> [EXERCISE GOAL]: In the listing below, find each line with the string "settings" and report it.

> [TASK MATERIAL]:
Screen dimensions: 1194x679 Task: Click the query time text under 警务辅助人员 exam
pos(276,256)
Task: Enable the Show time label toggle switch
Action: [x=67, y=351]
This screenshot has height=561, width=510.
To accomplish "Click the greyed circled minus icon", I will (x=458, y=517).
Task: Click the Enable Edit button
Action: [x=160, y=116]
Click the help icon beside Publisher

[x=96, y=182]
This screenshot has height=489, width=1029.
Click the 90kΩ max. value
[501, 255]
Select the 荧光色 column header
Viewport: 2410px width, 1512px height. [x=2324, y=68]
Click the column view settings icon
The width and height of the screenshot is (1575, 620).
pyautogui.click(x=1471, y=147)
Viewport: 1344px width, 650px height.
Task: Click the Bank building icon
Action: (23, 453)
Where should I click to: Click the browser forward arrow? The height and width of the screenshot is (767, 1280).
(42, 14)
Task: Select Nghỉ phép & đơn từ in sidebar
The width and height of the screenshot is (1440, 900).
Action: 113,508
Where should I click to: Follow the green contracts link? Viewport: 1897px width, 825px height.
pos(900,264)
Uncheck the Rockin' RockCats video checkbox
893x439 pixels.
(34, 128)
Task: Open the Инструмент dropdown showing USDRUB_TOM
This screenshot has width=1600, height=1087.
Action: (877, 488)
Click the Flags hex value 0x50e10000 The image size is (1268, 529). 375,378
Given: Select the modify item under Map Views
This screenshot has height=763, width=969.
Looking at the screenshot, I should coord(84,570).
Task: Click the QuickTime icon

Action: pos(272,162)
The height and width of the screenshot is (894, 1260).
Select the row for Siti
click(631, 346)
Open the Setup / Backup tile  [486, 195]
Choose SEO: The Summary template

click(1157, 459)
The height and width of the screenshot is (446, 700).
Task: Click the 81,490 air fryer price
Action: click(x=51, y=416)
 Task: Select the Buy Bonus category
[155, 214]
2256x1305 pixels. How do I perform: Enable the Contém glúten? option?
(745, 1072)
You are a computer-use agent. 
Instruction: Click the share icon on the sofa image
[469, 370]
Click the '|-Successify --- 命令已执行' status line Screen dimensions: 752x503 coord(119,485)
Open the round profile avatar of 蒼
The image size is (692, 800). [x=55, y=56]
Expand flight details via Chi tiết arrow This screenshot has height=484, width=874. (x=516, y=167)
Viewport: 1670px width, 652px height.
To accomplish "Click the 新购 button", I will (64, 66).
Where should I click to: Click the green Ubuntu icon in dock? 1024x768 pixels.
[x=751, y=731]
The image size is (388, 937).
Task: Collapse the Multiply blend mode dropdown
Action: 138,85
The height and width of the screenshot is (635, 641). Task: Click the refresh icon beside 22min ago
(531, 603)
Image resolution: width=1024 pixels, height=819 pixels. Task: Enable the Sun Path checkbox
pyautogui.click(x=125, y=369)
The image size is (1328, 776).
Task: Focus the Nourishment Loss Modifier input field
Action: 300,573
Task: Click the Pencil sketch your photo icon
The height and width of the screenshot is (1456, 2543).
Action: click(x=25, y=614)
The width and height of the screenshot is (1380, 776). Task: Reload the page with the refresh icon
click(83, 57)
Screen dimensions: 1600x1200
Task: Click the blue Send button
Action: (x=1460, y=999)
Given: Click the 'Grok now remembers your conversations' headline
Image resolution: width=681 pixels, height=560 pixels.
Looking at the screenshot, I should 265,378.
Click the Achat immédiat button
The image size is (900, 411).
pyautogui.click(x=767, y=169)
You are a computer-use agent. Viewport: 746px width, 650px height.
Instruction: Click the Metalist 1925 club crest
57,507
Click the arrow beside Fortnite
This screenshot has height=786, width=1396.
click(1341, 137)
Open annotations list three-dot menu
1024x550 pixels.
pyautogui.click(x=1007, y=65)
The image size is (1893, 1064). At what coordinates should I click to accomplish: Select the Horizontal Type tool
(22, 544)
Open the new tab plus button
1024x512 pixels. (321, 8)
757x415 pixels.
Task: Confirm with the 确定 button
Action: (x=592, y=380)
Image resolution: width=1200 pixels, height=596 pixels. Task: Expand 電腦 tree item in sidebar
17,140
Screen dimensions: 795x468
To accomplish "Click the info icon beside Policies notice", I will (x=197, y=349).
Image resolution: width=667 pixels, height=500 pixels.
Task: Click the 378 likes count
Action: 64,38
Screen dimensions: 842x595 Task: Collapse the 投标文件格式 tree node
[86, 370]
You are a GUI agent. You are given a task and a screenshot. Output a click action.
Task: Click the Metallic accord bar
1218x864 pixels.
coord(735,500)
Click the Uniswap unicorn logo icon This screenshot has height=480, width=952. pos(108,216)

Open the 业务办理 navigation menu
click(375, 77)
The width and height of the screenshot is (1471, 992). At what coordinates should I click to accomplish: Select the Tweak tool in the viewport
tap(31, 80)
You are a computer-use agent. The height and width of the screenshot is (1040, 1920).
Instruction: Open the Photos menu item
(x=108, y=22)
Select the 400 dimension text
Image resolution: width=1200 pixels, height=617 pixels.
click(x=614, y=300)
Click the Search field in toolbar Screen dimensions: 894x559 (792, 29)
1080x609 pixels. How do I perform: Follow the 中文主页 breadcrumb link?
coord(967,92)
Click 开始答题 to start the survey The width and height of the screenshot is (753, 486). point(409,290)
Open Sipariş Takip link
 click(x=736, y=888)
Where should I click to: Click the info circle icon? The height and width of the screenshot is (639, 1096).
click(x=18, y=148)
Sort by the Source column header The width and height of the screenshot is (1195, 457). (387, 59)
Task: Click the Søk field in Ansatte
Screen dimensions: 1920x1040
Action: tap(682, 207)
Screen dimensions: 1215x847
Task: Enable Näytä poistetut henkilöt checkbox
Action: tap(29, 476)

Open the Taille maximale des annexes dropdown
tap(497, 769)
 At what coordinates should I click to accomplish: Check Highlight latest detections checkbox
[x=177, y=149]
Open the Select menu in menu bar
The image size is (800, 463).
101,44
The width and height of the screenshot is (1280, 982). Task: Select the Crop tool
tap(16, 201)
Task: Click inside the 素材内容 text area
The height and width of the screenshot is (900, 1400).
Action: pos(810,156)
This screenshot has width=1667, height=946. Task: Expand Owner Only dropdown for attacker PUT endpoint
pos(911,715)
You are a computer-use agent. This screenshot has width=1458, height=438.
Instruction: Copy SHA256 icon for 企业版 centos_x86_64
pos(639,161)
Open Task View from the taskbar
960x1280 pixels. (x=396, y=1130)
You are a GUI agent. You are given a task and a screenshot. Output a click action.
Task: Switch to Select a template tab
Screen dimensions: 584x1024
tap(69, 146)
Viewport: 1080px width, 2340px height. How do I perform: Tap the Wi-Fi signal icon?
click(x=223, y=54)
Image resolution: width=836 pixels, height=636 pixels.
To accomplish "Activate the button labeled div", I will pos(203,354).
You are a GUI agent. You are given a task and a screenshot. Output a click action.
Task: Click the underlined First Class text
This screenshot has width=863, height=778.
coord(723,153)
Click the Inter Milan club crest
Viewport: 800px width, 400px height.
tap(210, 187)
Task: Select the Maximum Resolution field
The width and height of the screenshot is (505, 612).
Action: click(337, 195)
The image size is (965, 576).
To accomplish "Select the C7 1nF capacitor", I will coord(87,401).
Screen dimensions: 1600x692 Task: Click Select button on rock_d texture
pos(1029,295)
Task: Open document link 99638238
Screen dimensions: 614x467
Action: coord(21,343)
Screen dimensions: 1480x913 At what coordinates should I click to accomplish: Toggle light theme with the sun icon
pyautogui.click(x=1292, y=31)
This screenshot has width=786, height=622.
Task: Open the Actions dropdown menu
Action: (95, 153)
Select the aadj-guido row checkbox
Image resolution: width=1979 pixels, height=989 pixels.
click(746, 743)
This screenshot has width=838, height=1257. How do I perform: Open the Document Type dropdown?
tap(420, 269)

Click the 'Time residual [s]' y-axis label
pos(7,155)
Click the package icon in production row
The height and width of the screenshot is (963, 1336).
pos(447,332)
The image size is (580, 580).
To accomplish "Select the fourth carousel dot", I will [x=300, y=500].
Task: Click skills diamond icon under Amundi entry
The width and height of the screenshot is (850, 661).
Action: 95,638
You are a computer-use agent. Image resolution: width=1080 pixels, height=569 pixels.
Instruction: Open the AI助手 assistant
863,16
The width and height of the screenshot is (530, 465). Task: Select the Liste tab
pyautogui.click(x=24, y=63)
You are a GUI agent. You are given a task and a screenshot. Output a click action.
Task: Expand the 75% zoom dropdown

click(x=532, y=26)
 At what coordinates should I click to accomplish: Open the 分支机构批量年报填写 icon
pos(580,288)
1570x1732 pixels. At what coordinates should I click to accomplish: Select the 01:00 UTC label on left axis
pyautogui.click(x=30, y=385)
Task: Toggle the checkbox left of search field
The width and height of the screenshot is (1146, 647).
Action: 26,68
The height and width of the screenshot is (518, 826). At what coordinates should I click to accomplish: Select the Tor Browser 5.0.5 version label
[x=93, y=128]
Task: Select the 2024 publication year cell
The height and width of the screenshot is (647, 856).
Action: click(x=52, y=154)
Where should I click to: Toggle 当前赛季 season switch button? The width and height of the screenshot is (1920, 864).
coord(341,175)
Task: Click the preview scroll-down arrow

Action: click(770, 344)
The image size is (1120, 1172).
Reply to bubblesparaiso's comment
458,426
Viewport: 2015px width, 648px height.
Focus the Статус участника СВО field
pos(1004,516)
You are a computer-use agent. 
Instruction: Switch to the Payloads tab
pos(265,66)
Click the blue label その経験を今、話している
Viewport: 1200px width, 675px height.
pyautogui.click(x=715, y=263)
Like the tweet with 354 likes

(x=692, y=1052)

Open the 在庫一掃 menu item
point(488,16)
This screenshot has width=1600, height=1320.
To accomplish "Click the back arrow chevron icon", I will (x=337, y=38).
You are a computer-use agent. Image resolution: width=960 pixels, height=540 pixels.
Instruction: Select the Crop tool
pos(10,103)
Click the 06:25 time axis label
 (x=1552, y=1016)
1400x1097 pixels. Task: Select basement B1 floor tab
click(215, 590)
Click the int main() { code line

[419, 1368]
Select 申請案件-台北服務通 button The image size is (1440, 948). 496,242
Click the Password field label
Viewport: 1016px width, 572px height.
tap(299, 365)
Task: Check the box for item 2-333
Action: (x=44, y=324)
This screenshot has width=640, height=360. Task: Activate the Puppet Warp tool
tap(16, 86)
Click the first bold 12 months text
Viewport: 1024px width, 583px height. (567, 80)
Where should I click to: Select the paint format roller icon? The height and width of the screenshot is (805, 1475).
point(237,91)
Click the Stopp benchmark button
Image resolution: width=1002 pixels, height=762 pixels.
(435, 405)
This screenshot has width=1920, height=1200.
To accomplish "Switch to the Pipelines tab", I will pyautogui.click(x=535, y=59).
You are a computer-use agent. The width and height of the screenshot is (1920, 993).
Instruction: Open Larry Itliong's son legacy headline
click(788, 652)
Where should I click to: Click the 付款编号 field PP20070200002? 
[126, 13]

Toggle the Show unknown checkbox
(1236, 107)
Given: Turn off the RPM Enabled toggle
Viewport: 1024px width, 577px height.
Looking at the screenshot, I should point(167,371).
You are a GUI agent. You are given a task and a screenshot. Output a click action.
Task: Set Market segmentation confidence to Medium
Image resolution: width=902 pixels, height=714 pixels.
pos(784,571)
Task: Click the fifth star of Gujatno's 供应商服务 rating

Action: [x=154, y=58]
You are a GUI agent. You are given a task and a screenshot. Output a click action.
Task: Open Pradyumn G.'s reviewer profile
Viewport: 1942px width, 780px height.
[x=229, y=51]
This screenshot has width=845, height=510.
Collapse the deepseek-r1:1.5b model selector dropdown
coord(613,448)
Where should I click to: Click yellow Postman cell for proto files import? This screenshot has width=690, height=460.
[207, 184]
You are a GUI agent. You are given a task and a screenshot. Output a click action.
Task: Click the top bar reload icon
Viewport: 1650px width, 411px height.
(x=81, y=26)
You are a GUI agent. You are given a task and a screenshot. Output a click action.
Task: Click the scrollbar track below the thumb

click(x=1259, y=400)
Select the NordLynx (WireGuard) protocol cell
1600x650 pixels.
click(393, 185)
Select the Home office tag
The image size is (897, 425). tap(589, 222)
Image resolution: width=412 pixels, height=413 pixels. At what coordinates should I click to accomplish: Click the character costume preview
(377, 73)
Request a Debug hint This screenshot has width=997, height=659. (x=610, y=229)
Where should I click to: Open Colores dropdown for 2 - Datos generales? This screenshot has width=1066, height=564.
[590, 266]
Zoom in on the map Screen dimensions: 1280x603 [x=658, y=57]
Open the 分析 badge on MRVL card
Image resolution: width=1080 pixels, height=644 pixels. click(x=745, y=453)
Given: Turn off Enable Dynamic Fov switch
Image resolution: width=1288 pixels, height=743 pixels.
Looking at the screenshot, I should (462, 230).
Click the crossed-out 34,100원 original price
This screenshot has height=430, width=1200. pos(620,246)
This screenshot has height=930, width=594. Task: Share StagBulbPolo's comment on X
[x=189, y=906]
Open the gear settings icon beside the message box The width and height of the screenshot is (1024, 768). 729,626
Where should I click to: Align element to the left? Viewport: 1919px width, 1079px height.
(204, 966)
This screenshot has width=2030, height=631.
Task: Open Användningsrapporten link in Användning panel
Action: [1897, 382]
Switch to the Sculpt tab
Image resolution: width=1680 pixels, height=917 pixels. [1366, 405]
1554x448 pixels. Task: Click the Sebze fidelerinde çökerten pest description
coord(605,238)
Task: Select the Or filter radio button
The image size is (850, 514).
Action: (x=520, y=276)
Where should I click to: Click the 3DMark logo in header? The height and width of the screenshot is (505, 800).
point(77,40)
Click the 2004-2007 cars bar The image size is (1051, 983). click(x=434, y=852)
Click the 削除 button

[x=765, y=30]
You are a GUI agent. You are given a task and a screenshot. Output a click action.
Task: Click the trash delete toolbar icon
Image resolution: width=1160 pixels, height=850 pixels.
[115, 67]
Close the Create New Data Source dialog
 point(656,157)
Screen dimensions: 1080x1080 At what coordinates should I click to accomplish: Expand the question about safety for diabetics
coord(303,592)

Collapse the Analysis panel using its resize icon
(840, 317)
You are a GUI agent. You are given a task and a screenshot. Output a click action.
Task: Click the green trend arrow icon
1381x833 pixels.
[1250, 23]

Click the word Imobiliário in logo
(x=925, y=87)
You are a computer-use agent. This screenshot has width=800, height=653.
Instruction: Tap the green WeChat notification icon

> [SOLUTION FOR THIS TASK]:
Click the column view settings icon
Open the gear settings icon beside the message box The width and height of the screenshot is (1024, 768). 729,626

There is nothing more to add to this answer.